ICANN, “one world, one internet” vizyonu ile [9] hareket etmekte ve internet ile ilgili dünya genelinde teknik, idari ve politika gelişimlerini koordine etmektedir. [10] ICANN, üstlenmiş olduğu bu koordinasyon yükümlülüğü doğrultusunda Alan İsmi Uyuşmazlıklarının Halli için Yeknesak Politikaları (UDPR) geliştirmiştir. Bu politikaların ise çözüme kavuşturulabileceği, tahkime benzeyen alternatif bir uyuşmazlık çözüm yöntemi sunmuştur. Bu çözüm yöntemi için ise beş farklı kuruluş yetkili kılınmıştır. Bu kuruluşlar ise WIPO (World Intellectual Property Organization) tahkim merkezi, Amerika’da yer alan NAF ve CPR, Kanada’da yer alan E-Resulution Konsertium ve Pekin ile Hong Kong’ta bulunan Asian Domain Name Dispute Resolution Center’dan oluşmaktadır. [11] Uyuşmazlıkların neredeyse yarısı ise WIPO tahkim kuruluşu nezdinde görülmektedir. [12]

5. UDRP


UDRP uyarınca alan adı tahkimi yalnızca UDRP başvuru şartlarının sağlandığı durumlarda, alan adı üzerinde hak iddia eden veya alan adı ile hak ihlaline uğrayan üçüncü kişiler tarafından alan adı sahibine karşı başvurulabilecek bir yöntemdir. Taraflar, kayıt kuruluşları nezdinde alan adı başvurusunda bulunur iken İnternet Alan Adları Yönetmeliği’nin 7/5. maddesi gereğince; “başvuru sırasında, üçüncü kişilerin haklarını ihlal etmeyeceklerini, alan adını hukuka aykırı bir şekilde kullanmayacaklarını ve iptal veya feragat durumunda bu işlemlerin kendi lehlerine bir hak doğurmayacağını kabul ettiklerini beyan ve taahhüt” etmelerinin yanı sıra UDRP hükümlerinin uygulanmasını da kabul etmektedirler. Dolayısıyla alan adı sahibinin taahhütlerine aykırı davranması halinde; alan adının değiştirilmesi, devredilmesi ya da terkini talep konusu yapılabilecektir.


Bununla birlikte, UDRP bir alan adının terkin, devir veya değişikliğini; “alan adı sahibi veya alan adı sahibinin yetki verdiği kişi tarafından bu yönde bir talepte bulunulması, yetkili bir mahkeme veya tahkim kararı bulunması, UDRP tahkim kararı bulunması.” hallerinin birlikte gerçekleşmiş olması şartı ile kabul etmektedir. İlgili şartların sağlanması halinde, ICANN doğrudan alan adı kayıt kuruluşuna bildirimde bulunarak, talebin ya da verilen kararın uygulanmasını sağlamaktadır.

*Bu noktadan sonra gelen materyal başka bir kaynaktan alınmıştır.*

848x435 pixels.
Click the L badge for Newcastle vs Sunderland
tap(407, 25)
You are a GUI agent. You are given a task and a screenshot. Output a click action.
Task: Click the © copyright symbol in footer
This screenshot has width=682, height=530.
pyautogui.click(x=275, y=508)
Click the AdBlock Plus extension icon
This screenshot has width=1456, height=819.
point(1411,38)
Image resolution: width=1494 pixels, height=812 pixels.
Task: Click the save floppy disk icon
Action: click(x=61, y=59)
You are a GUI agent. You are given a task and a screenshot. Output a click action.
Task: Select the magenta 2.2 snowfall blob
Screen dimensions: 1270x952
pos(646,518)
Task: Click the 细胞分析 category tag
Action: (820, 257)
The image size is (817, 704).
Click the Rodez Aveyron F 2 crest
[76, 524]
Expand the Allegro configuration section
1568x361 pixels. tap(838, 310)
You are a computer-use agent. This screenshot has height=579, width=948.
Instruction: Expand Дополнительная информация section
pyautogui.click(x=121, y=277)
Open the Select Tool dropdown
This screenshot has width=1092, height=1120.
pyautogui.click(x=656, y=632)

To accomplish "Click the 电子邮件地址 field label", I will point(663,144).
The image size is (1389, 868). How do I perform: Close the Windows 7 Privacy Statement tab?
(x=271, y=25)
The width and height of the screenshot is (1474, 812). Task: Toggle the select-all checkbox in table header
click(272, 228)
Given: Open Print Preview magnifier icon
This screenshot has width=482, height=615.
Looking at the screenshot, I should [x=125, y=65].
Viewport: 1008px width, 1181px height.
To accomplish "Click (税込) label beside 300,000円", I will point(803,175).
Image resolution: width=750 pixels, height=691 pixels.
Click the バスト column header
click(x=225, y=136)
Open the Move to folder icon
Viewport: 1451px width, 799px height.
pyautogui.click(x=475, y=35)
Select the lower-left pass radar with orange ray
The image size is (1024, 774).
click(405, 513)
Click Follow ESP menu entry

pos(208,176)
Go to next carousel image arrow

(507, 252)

Alan adı uyuşmazlıklarının, yerel mahkemeler nezdinde de çözümü mümkün olup UDRP belirli başlı özellikleri nedeni ile yerel mahkemelere kıyasla tercih edilmektedir. Bu sebeplerden en önemlisi UDRP tahkiminin çok kısa bir sürede sonuçlanması ve maliyetinin yerel mahkemelere kıyasla daha düşük olmasıdır. Zira UDPR tahkiminin güncel bedeli, WIPO web sitesinde belirtildiği hali ile tek hakemli başvurular için 1500 USD, üç hakemli başvurular için ise 2000 USD’ye tekabül etmektedir. Söz konusu bedellerin, yerel mahkemede görülecek bir uyuşmazlık bedeline kıyasla oldukça makul olduğu ortadadır. Bu kadar düşük bir maliyet ile yaklaşık 45 günlük bir süre içerisinde uyuşmazlığı çözüme kavuşturmak, hak ihlallerinin olumsuz sonuçlarının bir an önce ortadan kaldırılması açısından da önem arz etmektedir. Nitekim Türkiye’de görülen bir uyuşmazlığın yaklaşık iki üç sene içerisinde sonuçlandığı göz önüne alındığında, UDRP tahkiminin daha avantajlı çözümler sunduğu yadsınamaz bir gerçektir.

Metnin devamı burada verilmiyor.